Im Ortsteil Hermges hat die Mönchengladbacher Stadtverwaltung wegen baulicher Mängel die Fußgängerbrücke gesperrt und anschließend in einer unerwartbaren Schnelligkeit diese Brücke abreißen lassen.

Diese Maßnahme war nachvollziehbar.

Nachvollziehbar ist auch, dass von den unterschiedlichsten Seiten Ersatzmaßnahmen gefordert werden.

Wenig nachvollziehbar ist allerdings, mit welcher Vehemenz aus der Politik die Forderung nach einer neuen Brücke gestellt wird und mit welcher offensichtlichen Unüberlegtheit die Verwaltung diese Forderung bekräftigt.

So geschehen beispielsweise in der Sitzung eines Ratsgremiums, als – unwidersprochen – ein Verwaltungsmitarbeiter einer Fachabteilung den Aufbau einer Ersatzbrücke als die „beste Lösung“ deklarierte und in Aussicht stellte die Brücke innerhalb von 2 – 3 Wochen Ende Februar 2026 errichten zu können.

Nun kann man von Politikern nicht unbedingt Widerspruch erwarten, weil die wenigsten die Brücke bislang selbst benutzt hatten und kaum über den Sachverstand verfügen, solche Ankündigungen und deren mögliche Auswirkungen kritisch zu hinterfragen.

Zumindest aber hätte man erwarten können, dass nach alternativen und zwar barrierefreien Lösungen für das „Querungsproblem“ gefragt worden wäre.

Denn die bisherige Brücke war keineswegs barrierefrei, was sicherlich auch dem Errichtungsbaujahr geschuldet war.

Möglicherweise wäre es für Politiker hilfreich gewesen, wenn sie sich mit Behindertenverbänden in Kontakt begeben und mit deren Fachleuten beraten hätten, bevor Anträge “in die Welt” gesetzt werden ……

 

 

Stattdessen folgt man ohne ausreichende Prüfung dem „Argument“ der „Grünen Welle“ und möglicherweise entstehender Einschränkungen des Straßenverkehrs durch die nicht bewiesene Behauptung, es würde beispielsweise bei einer Ampelquerung über die Theodor-Heuss-Straße zu erheblichen Rückstaus kommen.
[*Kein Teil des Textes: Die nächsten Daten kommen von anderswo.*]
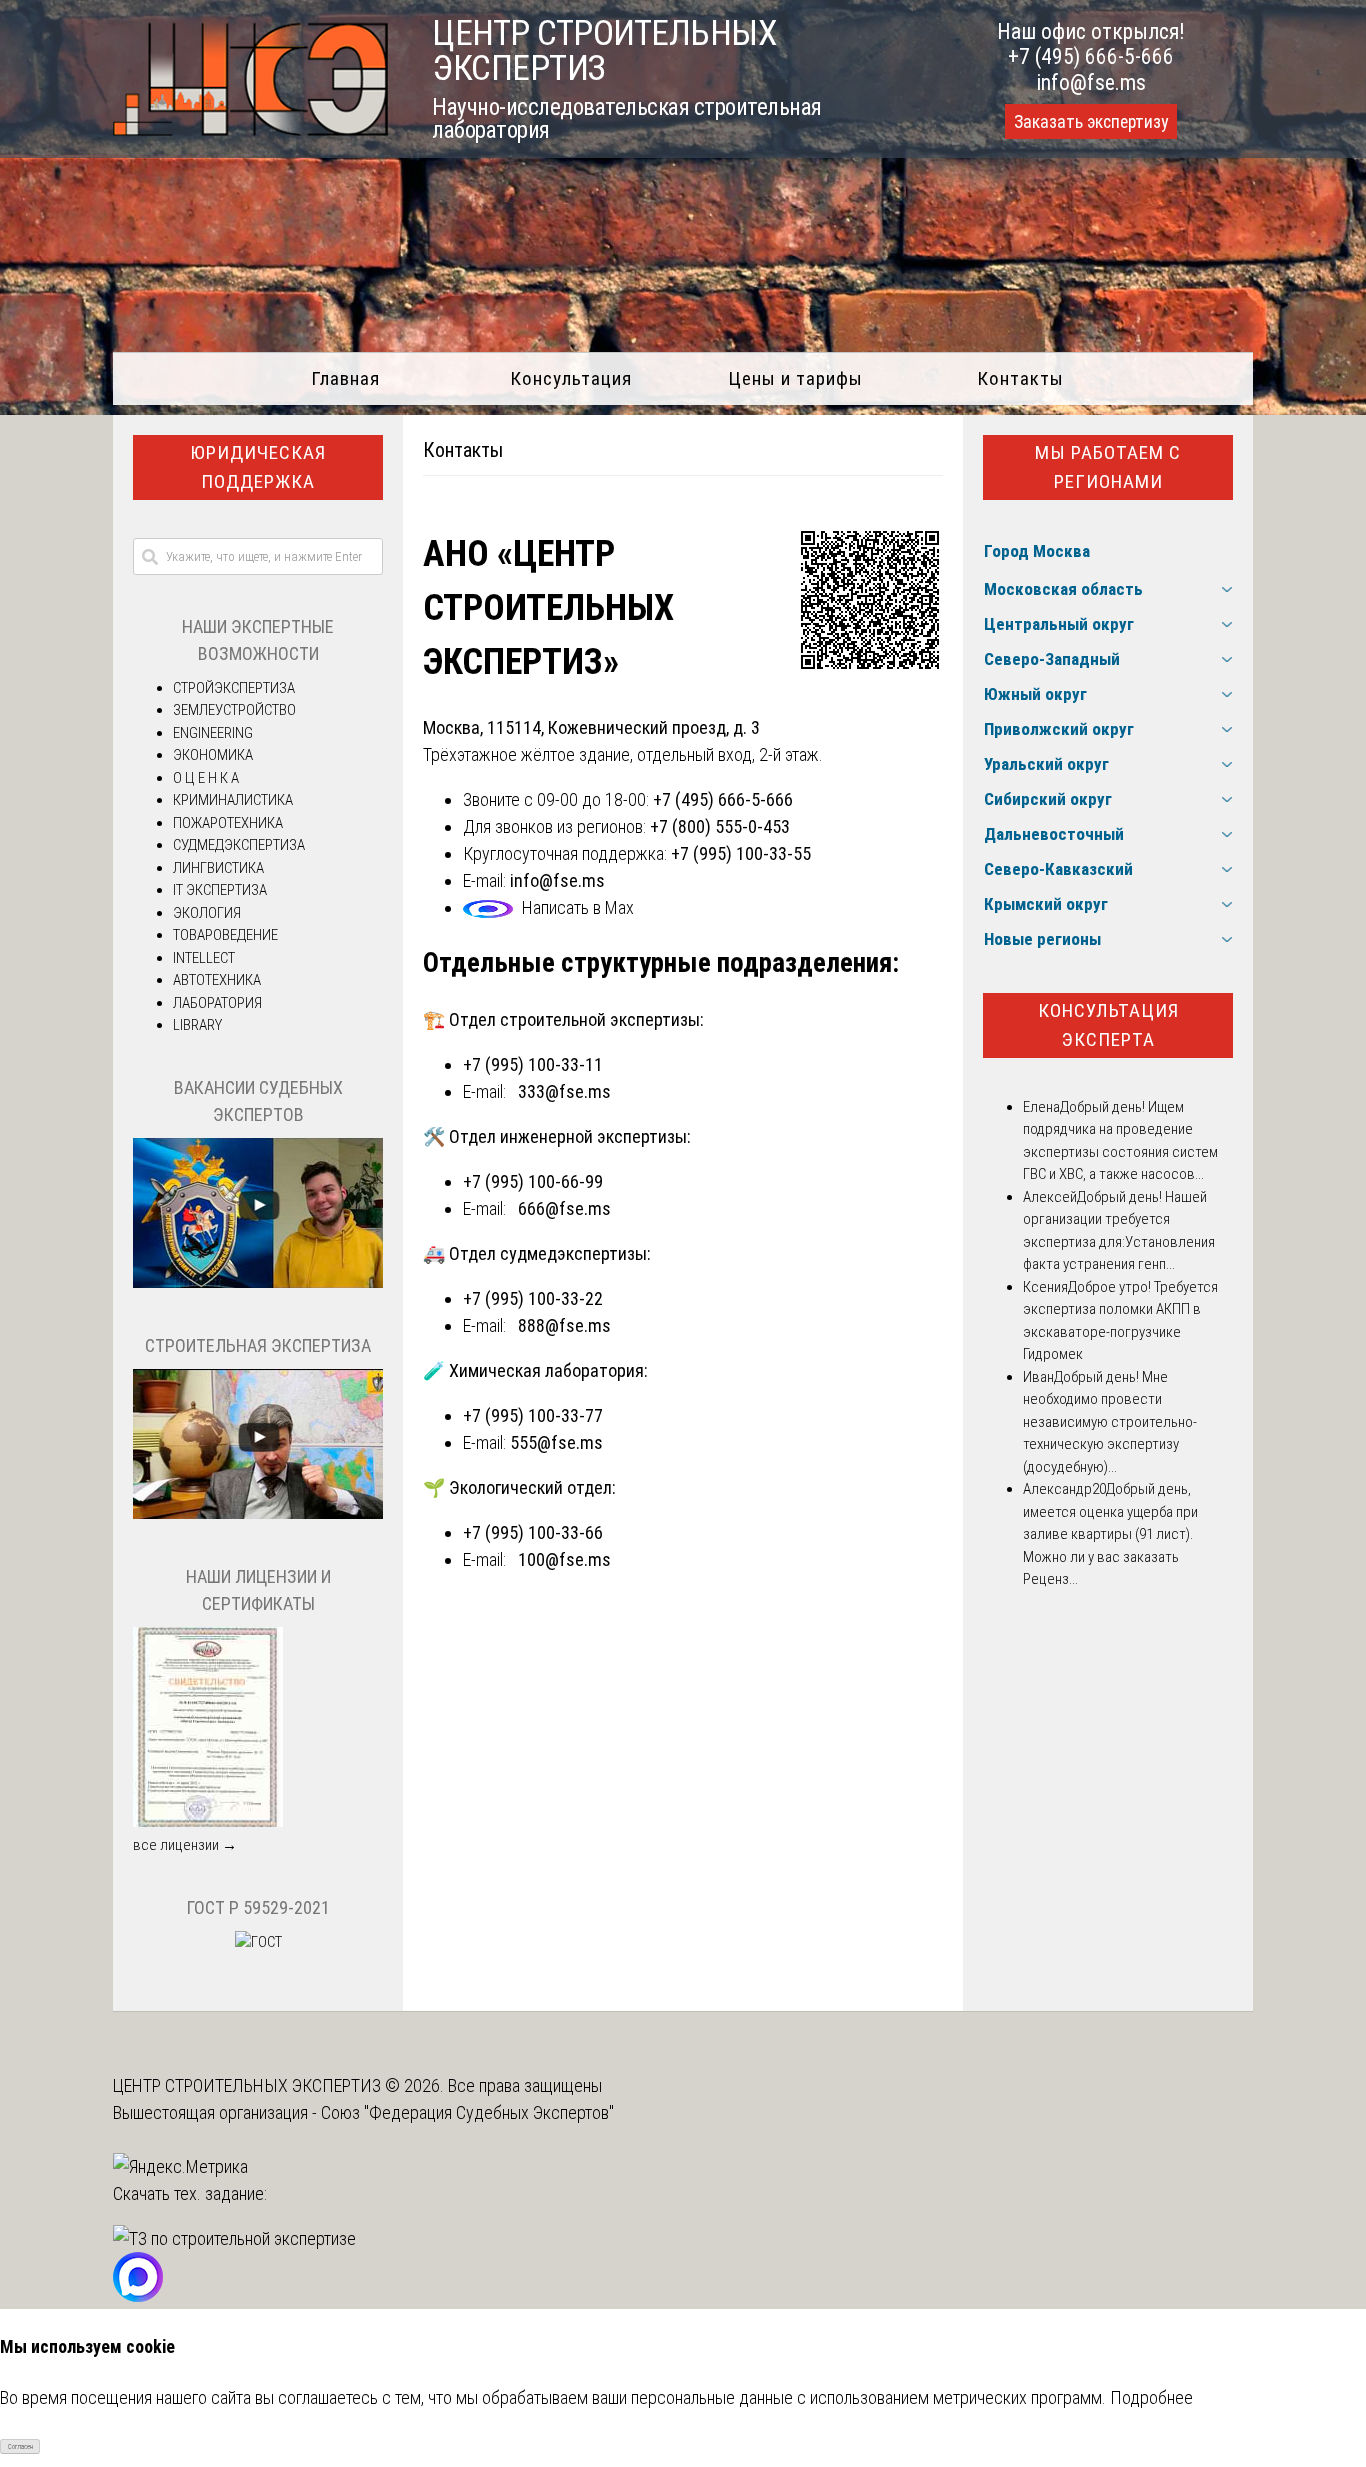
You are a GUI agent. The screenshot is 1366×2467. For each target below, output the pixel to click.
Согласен (20, 2447)
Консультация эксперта (1108, 1025)
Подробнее (1151, 2397)
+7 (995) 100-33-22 (533, 1298)
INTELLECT (204, 958)
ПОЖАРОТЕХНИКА (228, 823)
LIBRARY (197, 1025)
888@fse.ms (564, 1325)
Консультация (571, 378)
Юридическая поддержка (258, 467)
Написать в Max (578, 907)
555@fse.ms (556, 1442)
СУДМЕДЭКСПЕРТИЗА (239, 845)
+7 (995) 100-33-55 (741, 853)
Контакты (1020, 378)
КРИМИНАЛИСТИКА (233, 800)
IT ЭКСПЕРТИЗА (220, 890)
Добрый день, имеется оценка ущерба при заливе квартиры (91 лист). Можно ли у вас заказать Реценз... (1110, 1534)
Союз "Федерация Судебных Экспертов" (467, 2112)
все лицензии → (185, 1845)
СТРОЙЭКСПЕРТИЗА (234, 688)
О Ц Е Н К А (206, 778)
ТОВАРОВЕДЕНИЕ (225, 935)
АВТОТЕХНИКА (217, 980)
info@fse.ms (1091, 82)
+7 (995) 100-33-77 (533, 1415)
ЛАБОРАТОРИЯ (217, 1003)
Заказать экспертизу (1091, 122)
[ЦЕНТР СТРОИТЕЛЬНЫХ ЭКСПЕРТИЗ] (250, 129)
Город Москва (1037, 551)
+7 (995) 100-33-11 (533, 1064)
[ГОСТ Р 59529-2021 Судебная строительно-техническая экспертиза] (258, 1942)
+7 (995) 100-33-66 (533, 1532)
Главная (345, 378)
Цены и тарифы (795, 378)
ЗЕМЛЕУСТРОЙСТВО (234, 710)
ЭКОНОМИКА (213, 755)
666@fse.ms (564, 1208)
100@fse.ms (564, 1559)
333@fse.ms (564, 1091)
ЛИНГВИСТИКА (218, 868)
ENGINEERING (213, 733)
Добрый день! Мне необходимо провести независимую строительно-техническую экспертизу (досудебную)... (1110, 1422)
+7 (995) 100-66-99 (533, 1181)
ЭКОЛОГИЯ (207, 913)
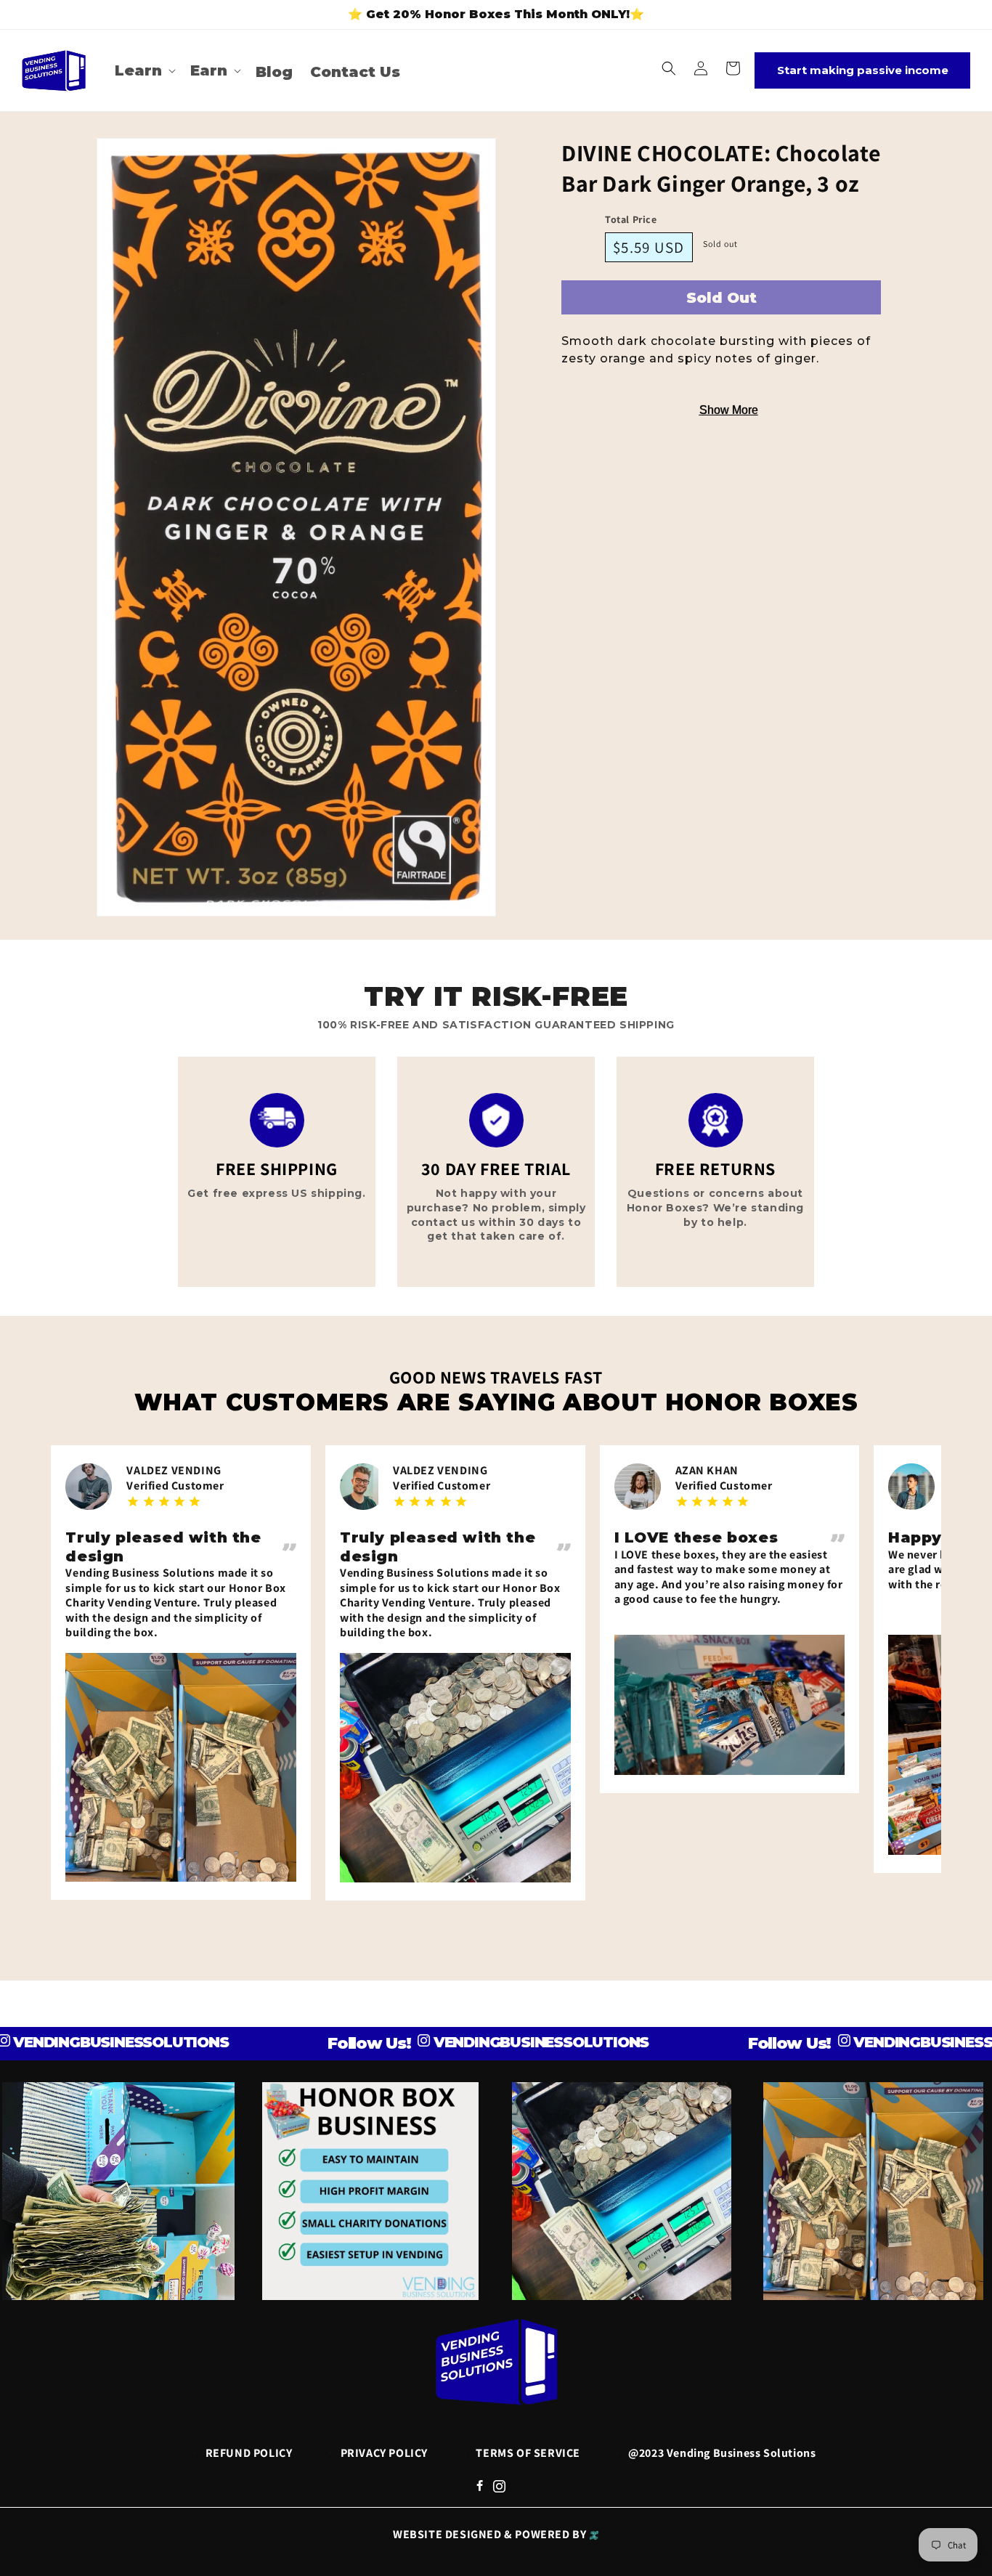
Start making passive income (862, 70)
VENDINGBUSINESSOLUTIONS (468, 2042)
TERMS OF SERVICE (528, 2453)
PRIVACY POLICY (384, 2453)
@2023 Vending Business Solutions (722, 2453)
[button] (144, 70)
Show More (728, 410)
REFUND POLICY (249, 2453)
Ob eine „Ampelquerung“ überhaupt notwendig ist, ist durch nichts bewiesen und damit auch nicht, ob eine Querung ohne Ampel möglich ist, wie sie seit Jahrzehnten auf der ebenfalls 4-spurigen „Verlängerung“ der Theodor-Heuss-Straße, nämlich der Gartenstraße in Höhe des ehemaligen Polizeipräsidiums existiert.

Bislang ist es an dieser „prominenten“ Stelle im Umfeld der Hochschule weder in Richtung Rheydt noch in Richtung Mönchengladbach und/oder an der Kreuzung mit der Breite Straße zu „Rückstaus“ gekommen.

Zum nicht verantwortbaren Vorhaben “neue Brücke”

Die bisherige Brücke erforderte sowohl nach der StVO als auch nach der EBO (Eisenbahn-Bau-und Betriebsordnung) eine Durchfahrthöhe von 4,8 Meter.

Dieses Mindestmaß gilt auch für eine neue Brücke.

Wenn man nicht bewusst – oder gar vorsätzlich – die Barrierefreiheit für einen Neubau ignorieren will, sind an drei Stellen des Bauwerks Rampen mit einer Länge von jeweils 100 Meter notwendig.

Die Grundlage dafür bildet die DIN 18040-1, die vorgibt, dass Rampen auf einer Länge von 6 Metern eine Steigung/Neigung von maximal 6% haben dürfen, damit Menschen mit Behinderungen diesen Höhenunterschied ohne fremde Hilfe überwinden können.

Bei längeren Rampen ist nach diesen 6 Metern – als „Ruhefläche“ – eine neigungsfreie Fläche von mindestens 1,5 Metern vorgeschrieben.

Beim Höhenunterschied von 4,8 Metern müsste ein Brücke aus 13 Teilbereichen mit jeweils 6 Meter Rampe und 1,5 Meter Ruhefläche bestehen.

Angesichts der räumlichen Gegebenheiten sowohl auf der „Streckenseite“ mit dichter Bebauung zwischen der Theodor-Heuss-Straße und der Eisenbahnstrecke von Mönchengladbach Hbf nach Rheydt Hbf, als auch der Ückelhofer Straße und erst Recht auf dem Geh- und Radweg entlang der Theodor-Heuss-Straße sind solche Rampen nicht realisierbar.

gemäß DIN 18040

gilt für alle drei “Zugänge” zur neuen Brücke

Zwischenfazit

Der Neubau einer Brücke kommt aus räumlichen, technischen und sozialen Gründen nicht infrage.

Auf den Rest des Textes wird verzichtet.